One of the key areas where Microsoft is pushing for more apps for Windows Phone is that of games. The improvements and additions to XNA Game Studio 4 are heavily Windows Phone 7 specific. We asked Coleman how he sees the games sector for Windows Phone 7 developing over the next year or two, and how important is it compared to standalone or corporate apps for the device.
“It’s very important, obviously. In all market places, games make up a large portion of what’s downloaded. We’re in a good position with the Xbox titles that are already live to develop an ecosystem. Games developers can use Xbox Live functionality such as points and rewards that take care of some of the heavy lifting for an independent game to become a success. We’re going to have some cool stories in the coming months on how games developers are working on the new platform. Looking forward, now that XNA has better support for Windows Phone 7, I think developers are going to get into designing cross platform experiences, where you might play a game on the phone that has a companion app on the Xbox, maybe related experiences on your laptop. It’s not going to be about simple replication, but about experiences tailored for the different form factors.”
Will Microsoft succeed in making Windows Phone 7 a real alternative to its rivals?

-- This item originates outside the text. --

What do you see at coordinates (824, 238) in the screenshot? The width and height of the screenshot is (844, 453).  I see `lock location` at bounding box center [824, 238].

If it doesn’t, it won’t be for want of trying - its latest effort is to rent a large chunk of Times Square - see the video below:
So far it is arguable that WP7 just hasn't distinguished itself with users. It's just a phone. For developers it represents one of the easiest targets with Silverlight drag-and-drop development is trivial. With XNA game development couldn't be much easier. What is more remarkable is that the development environment is free to download and use. Microsoft might not think that $99 is a lot to pay to deploy to five phones but the sort of radical thinker that they really need may well not agree.
WP7 is the easiest platform to develop for but so far this hasn't translated itself into user appreciation. Perhaps there is a killer app just right for WP7 but perhaps not. More clearly there is a niche that WP7 could fit perfectly but Microsoft doesn't seem to see it - the WP7 the business phone. A good enterprise app deployment and management system could change every thing. After all Android has freedom but no control and iPhone has control but no freedom. Microsoft could do worse than setting WP7 free and put the means to control it in the hands of the user and the enterprise.